[[ Record extracts, beginning ]]

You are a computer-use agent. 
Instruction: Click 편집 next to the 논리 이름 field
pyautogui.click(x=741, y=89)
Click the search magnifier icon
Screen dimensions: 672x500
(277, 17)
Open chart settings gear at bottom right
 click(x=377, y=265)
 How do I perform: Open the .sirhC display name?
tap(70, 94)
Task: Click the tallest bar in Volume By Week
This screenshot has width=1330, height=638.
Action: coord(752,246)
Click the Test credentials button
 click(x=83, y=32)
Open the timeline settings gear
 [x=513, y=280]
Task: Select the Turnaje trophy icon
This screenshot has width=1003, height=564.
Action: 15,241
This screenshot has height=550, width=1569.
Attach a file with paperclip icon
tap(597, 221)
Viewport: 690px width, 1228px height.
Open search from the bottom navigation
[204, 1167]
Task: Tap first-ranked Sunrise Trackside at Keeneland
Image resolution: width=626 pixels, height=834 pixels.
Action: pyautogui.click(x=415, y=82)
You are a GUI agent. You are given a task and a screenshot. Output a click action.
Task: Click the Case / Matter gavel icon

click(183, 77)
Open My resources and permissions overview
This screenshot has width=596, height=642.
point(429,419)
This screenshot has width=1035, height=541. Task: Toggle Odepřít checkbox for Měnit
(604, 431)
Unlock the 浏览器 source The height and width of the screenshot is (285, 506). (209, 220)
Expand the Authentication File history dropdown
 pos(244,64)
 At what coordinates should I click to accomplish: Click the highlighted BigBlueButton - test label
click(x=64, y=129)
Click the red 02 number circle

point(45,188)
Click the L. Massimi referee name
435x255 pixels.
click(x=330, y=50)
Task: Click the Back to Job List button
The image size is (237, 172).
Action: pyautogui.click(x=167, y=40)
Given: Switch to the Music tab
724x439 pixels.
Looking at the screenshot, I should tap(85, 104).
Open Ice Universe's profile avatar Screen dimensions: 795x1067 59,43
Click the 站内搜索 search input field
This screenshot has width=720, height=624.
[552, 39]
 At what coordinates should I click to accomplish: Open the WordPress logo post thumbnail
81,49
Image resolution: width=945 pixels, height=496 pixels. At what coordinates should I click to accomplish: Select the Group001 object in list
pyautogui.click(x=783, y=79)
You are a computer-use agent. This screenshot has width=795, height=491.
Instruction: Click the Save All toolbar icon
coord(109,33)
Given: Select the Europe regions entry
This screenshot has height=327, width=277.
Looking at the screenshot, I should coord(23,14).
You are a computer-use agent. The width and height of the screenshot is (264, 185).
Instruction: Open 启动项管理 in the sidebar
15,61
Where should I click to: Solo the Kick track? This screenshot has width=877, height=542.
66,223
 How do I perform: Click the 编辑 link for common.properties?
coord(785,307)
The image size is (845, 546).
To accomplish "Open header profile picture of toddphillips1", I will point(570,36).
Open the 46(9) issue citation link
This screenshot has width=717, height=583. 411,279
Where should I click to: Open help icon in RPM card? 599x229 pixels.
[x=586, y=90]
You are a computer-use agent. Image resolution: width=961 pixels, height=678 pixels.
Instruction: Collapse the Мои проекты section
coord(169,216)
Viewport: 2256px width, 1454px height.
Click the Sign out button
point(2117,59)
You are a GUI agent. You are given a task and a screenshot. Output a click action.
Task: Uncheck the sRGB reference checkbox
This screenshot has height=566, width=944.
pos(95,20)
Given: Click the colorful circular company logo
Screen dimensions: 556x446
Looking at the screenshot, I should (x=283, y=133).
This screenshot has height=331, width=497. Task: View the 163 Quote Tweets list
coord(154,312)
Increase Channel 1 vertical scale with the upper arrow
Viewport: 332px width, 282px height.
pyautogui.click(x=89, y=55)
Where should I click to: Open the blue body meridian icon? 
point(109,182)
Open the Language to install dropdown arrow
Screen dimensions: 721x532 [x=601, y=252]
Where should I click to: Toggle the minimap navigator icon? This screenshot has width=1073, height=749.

[[ Record extracts, end ]]

* **Your objective**
In the records above, find the lines holding "agent". Copy each one.

* **Solution to the exercise**
You are a computer-use agent. 
You are a GUI agent. You are given a task and a screenshot. Output a click action.
You are a computer-use agent. This screenshot has width=795, height=491.
You are a computer-use agent. The width and height of the screenshot is (264, 185).
You are a computer-use agent. Image resolution: width=961 pixels, height=678 pixels.
You are a GUI agent. You are given a task and a screenshot. Output a click action.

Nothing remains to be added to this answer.